This requires an intermediate representation, or IR. The system needs to build an internal model of the document that it can both read from (for the AI to analyse) and write to (to apply the AI's suggestions). Building a good IR for .docx files is genuinely hard engineering. Get it wrong and you end up with documents that look corrupted when opened in Word, or tracked changes that don't display properly, or formatting that subtly shifts in ways that make lawyers nervous.

This is a problem that tools like SuperDoc (an open-source document editing library) are specifically designed to solve. SuperDoc works with the .docx format natively rather than converting to HTML and back, which means it can open a contract, let an AI make changes programmatically, and export a redlined .docx with proper tracked changes, without mangling the underlying document structure. It runs headless (no user interface required), so an AI agent can use it as part of an automated pipeline: open contract, apply AI suggestions as tracked changes, export the result for a lawyer to review in Word.
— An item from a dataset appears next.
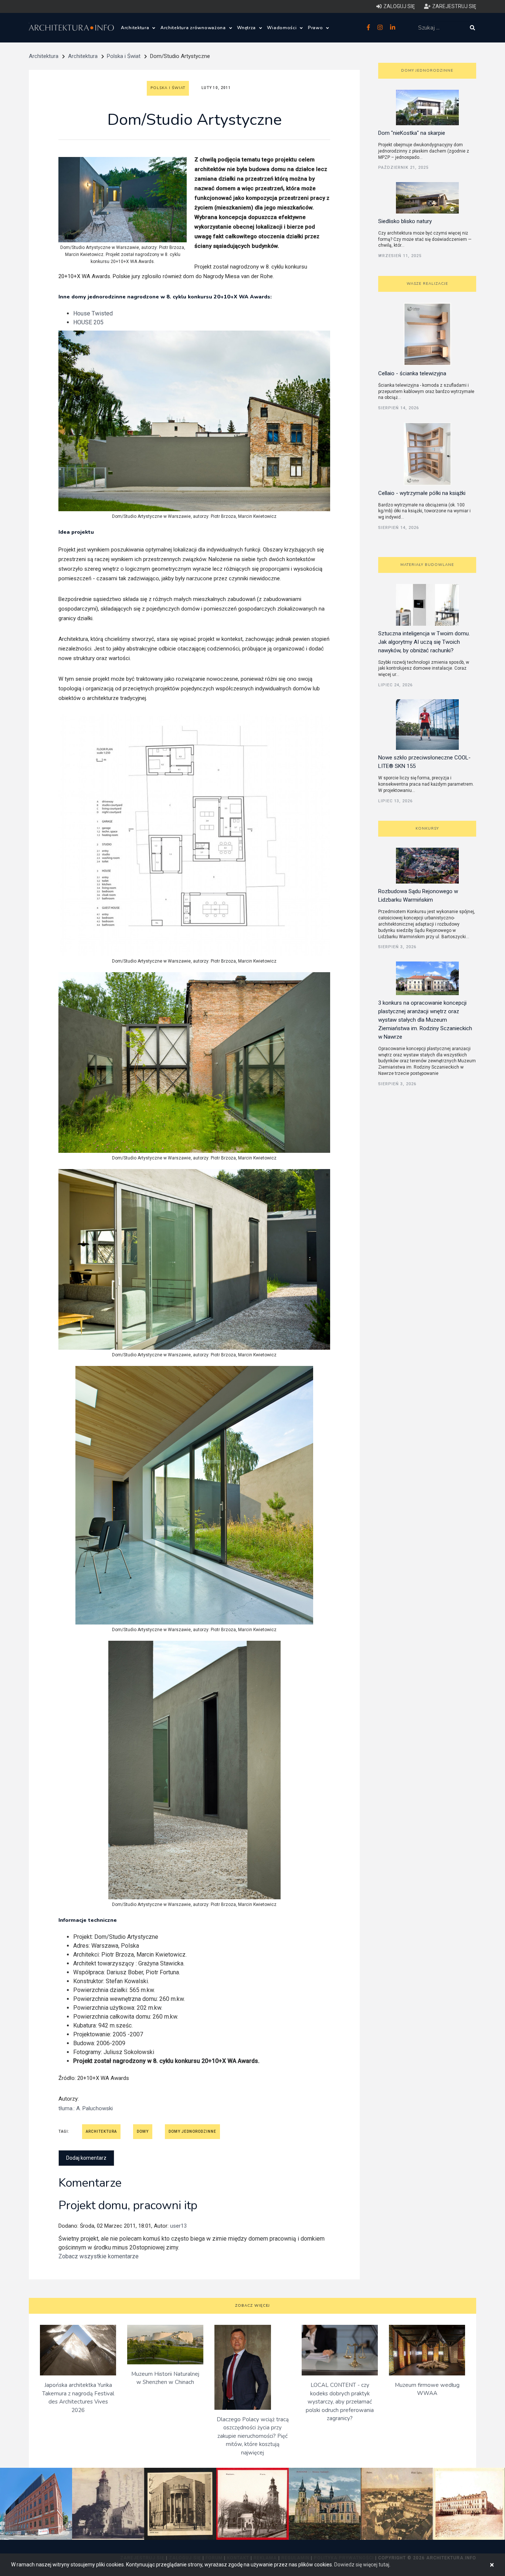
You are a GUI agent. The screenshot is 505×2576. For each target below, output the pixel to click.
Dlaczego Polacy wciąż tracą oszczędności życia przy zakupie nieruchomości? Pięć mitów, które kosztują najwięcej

The point isn't to promote any particular tool. It's to make visible a layer of complexity that most discussions about AI contract review skip entirely. The gap between "the AI identified an issue" and "here's a properly redlined Word document you can send to the counterparty" is wider than it appears, and the quality of the engineering at this layer directly affects whether the output is something a lawyer can actually use.

Approach 1: put everything in at once

The simplest approach is brute force. Take the entire playbook and the entire contract, put them both in the context window, and ask the model to review the contract against the playbook.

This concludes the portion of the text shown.